The Islamic banking system operates according to Islamic law; hence several Islamic restrictions, the most important of which is the prohibition of riba=interest, limit its freedom to develop suitable financing instruments for the support of young, innovative businesses. These restrictions enlarge the risk of the bank, especially when financing these businesses, so the bank either avoids these businesses or tries to bend the Islamic law and tries to operatede facto - like a conventional bank. In this case, however, the bank will face problems with the Religious Supervisory Board, an integral part of every Islamic bank, which may declare the bank to be in opposition of Islamic law (Sharia) and shut down its operations.
The Islamic banking system is a relatively young concept and the scholars can be divided into three main camps. The first consists of Muslim scholars, like Chapra 2 , Siddiqi 3 or Ahmad 4 , who support the concept of Islamic banking and are concerned mainly with the theoretical and ideological aspect, but lack an analytical research. The second group analyzes Islamic Banking from a theoretical point of view, like Mirakhor 5 , Khan 6 or El-Ashker 7 . The third group comprises Western scholars, like Wilson 8 , Nienhaus 9 , Kuran 10 and Kazarian 11 , although this topic was largely neglected by Western scholars for many years. Kazarian provided an interesting analysis of Islamic versus traditional banking. But also Muslim scholars like Al-Omar/ Abdel-Haq 12 provide us with studies and analysis from a practical point of view.
This paper will not discuss the ways a government can balance these negative impacts of Islamic banking, e.g. by setting up public development institutions which provide special funds for young, innovative entrepreneurs. It is also not my aim to discuss whether the Islamic values create a better society, even at the cost of reduced development of innovative businesses. It is my aim instead to focus on the influence of Islamic banking on the financing of young, innovative businesses in the start-up phase.

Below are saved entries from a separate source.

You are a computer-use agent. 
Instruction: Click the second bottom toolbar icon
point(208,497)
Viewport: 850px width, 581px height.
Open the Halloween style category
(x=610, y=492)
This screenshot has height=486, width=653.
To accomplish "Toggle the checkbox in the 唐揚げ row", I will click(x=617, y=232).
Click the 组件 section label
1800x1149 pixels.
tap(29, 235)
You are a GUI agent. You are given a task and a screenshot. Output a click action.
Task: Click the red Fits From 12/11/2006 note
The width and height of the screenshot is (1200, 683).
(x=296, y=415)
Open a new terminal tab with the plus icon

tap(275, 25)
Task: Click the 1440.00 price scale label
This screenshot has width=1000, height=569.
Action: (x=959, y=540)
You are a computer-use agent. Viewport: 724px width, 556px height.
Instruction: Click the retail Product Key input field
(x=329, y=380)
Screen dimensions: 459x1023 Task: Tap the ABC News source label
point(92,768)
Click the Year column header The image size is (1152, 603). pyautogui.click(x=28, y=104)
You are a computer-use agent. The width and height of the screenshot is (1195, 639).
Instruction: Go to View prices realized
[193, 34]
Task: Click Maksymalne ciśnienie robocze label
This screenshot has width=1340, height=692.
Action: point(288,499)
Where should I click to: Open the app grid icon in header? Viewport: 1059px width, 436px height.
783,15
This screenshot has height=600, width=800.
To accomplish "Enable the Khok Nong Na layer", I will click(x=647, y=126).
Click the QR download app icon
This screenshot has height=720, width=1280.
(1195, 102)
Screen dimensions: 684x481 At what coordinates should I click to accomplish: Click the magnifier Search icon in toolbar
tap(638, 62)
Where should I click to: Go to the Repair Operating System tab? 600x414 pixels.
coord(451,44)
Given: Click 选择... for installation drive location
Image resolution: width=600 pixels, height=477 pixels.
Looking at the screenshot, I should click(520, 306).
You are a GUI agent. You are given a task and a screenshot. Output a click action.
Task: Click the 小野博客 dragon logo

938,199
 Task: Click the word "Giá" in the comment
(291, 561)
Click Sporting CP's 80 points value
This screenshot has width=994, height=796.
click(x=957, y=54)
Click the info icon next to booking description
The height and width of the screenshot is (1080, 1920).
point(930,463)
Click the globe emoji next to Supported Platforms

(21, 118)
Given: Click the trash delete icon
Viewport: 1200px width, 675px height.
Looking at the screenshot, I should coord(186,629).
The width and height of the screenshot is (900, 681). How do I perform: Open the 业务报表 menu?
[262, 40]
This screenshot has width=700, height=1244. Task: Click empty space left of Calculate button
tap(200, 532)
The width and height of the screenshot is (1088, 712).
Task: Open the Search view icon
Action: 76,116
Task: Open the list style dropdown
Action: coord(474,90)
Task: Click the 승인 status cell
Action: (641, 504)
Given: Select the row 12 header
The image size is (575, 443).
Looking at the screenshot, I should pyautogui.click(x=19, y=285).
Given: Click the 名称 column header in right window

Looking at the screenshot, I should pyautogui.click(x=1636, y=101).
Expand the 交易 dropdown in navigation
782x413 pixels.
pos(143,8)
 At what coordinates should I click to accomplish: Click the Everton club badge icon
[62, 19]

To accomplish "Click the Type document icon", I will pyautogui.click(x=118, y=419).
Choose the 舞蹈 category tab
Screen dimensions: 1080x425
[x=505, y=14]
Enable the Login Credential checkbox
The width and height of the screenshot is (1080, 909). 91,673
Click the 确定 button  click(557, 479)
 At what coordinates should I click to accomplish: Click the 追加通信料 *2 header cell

In order to analyze these influences, I will first briefly describe the most important element that determines the religious framework of Islamic banks: The prohibition of riba, and the absence of interest-based financial instruments. I will prove that the institution of a Higher Supervisory Religious Board has a negative influence on planning reliability, both for banks and entrepreneurs, and increases transaction costs.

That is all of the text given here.